A retrospective study was performed by SS patients admitted to the First Affiliated Hospital of Henan Medical University from January 2018 to June 2025 and 196 cases were included. Propensity score matching (PSM) was used to balance baseline characteristics, resulting in the Sjögren’s syndrome without interstitial lung disease (SS-NILD, n = 59) and Sjögren’s syndrome-associated interstitial lung disease (SS-ILD, n = 32) groups. Spearman correlation analysis was performed to assess variable relationships, and variance inflation factor (VIF) and tolerance (TOL) to quantify multicollinearity severity. Binary logistic regression was used to build models. The area under the receiver operating characteristic curve (AUC) was used to determine discriminatory ability and DeLong’s test to compare different models. Finally, model performance was assessed through calibration curves, decision curve analysis (DCA), and Bootstrap internal validation, and the contribution of imaging indicators was analyzed.

Results

The occurrence of SS-ILD was associated with reduced spleen density (SD), decreased total pectoral muscle area (T-PMA), decreased right pectoral muscle area (R-PMA), lower CD4⁺T lymphocyte percentage (CD4+T%), lower CD4⁺/CD8⁺ ratio, and decreased complement C4 levels. There was significant collinearity between T-PMA and R-PMA, and potential collinearity between CD4⁺T% and CD4⁺/CD8⁺ ratio. Four models were constructed. Validation via calibration and decision curves confirmed that model 1 (T-PMA, SD, CD4⁺T%, and C4) had high predictive accuracy and clinical net benefit (AUC = 0.872, sensitivity = 0.813, specificity = 0.797, 95% CI: 0.800–0.945). Bootstrap internal validation indicated high stability for model 1 and analysis of model 1’s components showed enhanced predictive performance with imaging indicators.

Conclusion

Model 1 (T-PMA, SD, CD4⁺T%, and C4) demonstrates potential for the early prediction of SS-ILD and carries substantial clinical translational value.

Key Points

Developed a SS-ILD predictive model using pectoral muscle area, spleen density, CD4⁺T cell percentage, and complement C4.

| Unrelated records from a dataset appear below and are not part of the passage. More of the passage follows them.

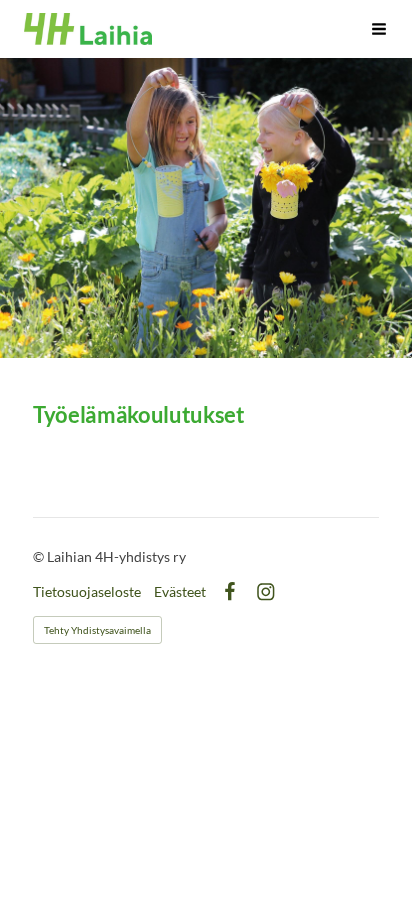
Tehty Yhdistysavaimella (97, 630)
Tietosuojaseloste (87, 592)
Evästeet (180, 592)
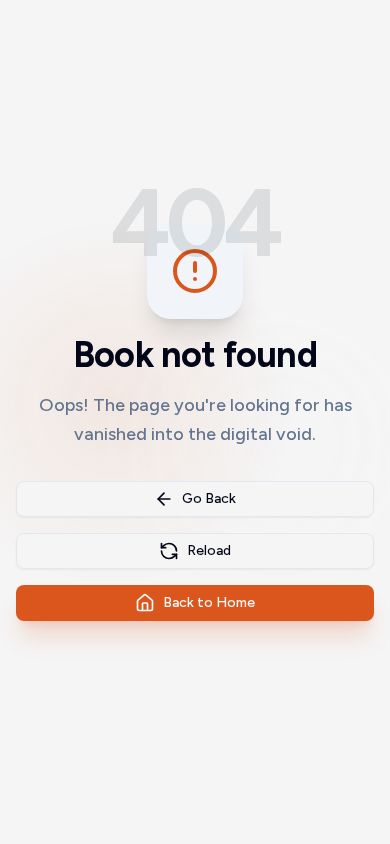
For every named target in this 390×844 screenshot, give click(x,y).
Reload (209, 550)
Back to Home (209, 602)
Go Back (209, 498)
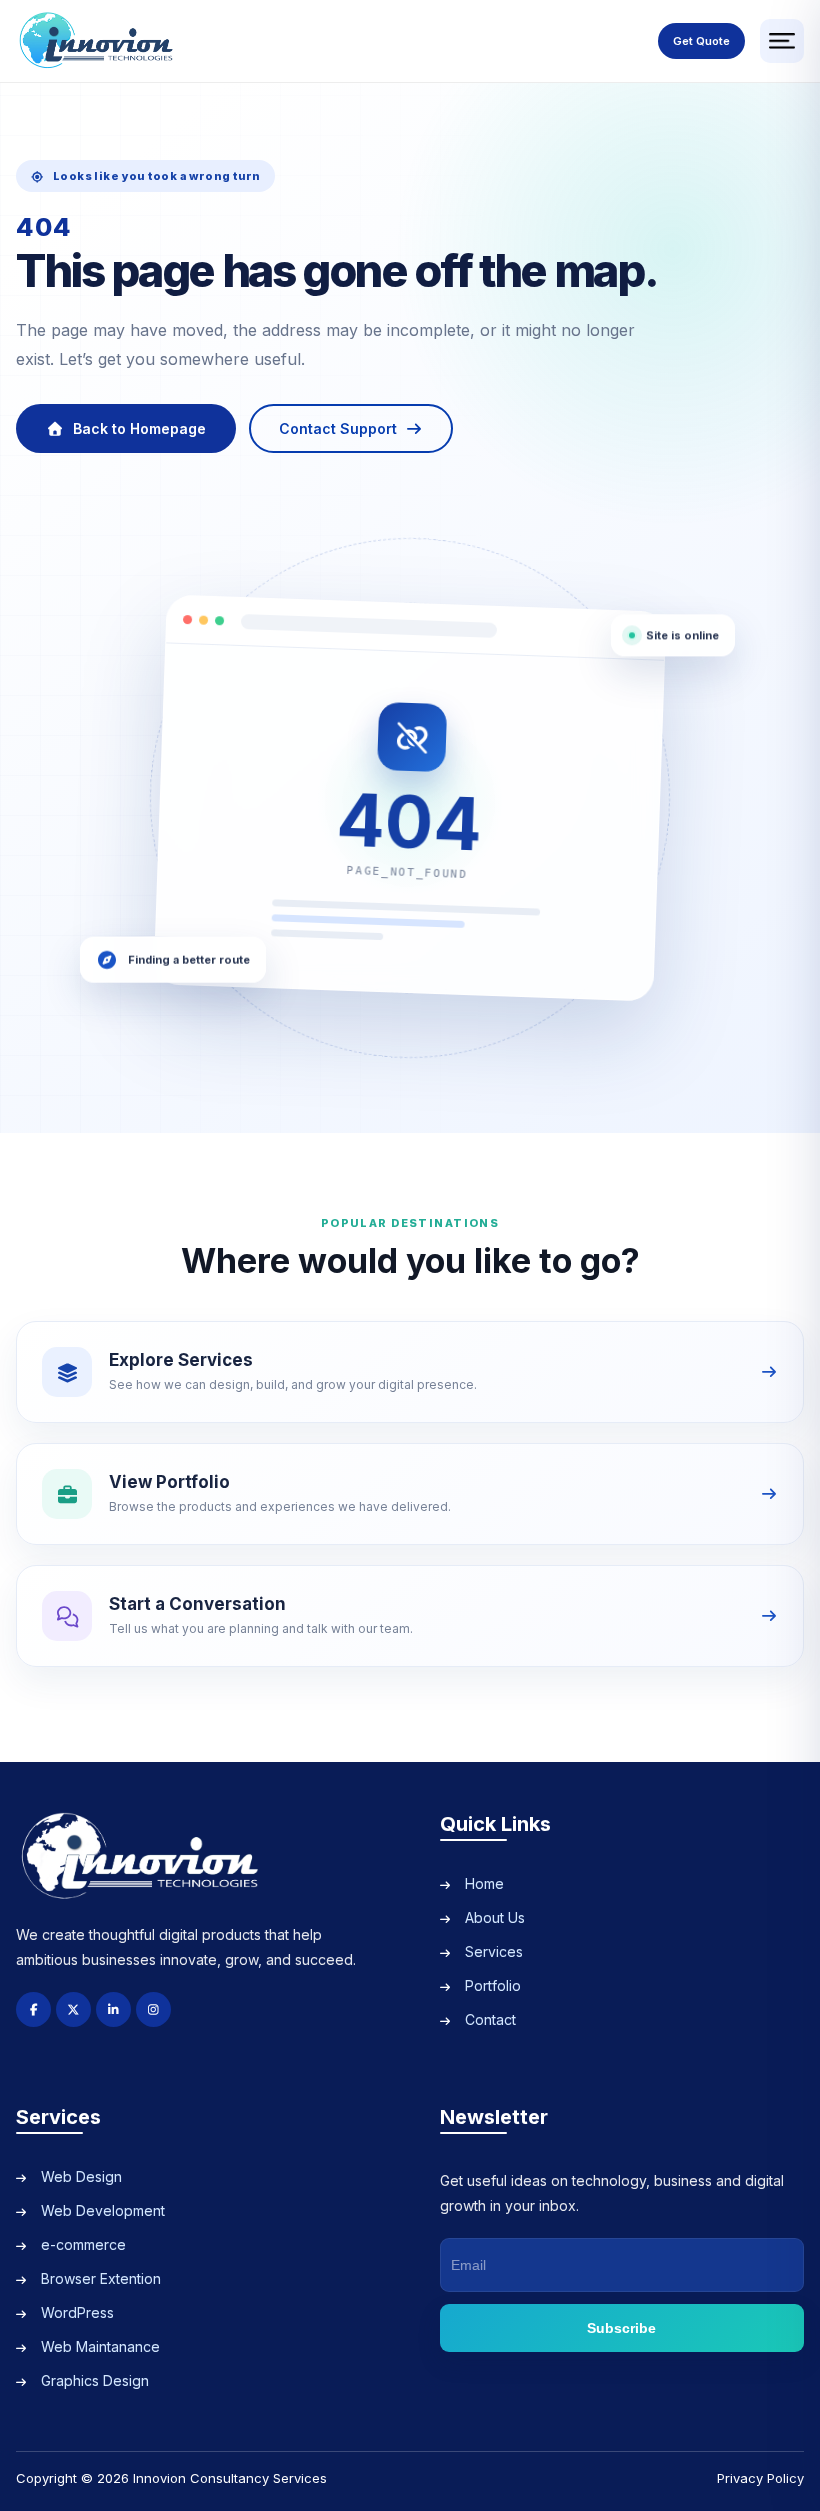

Built via correlation heatmap, collinearity diagnosis, and propensity score matching for bias control, the model includes more indicators than prior studies and has reliable internal validation.

Identified the association of pectoralis muscle cross-sectional area with SS-ILD, and potential links of systemic immune dysregulation, muscle atrophy, splenic involvement to SS-ILD pathogenesis.

Selected indicators are easily accessible, facilitating clinical application and validation.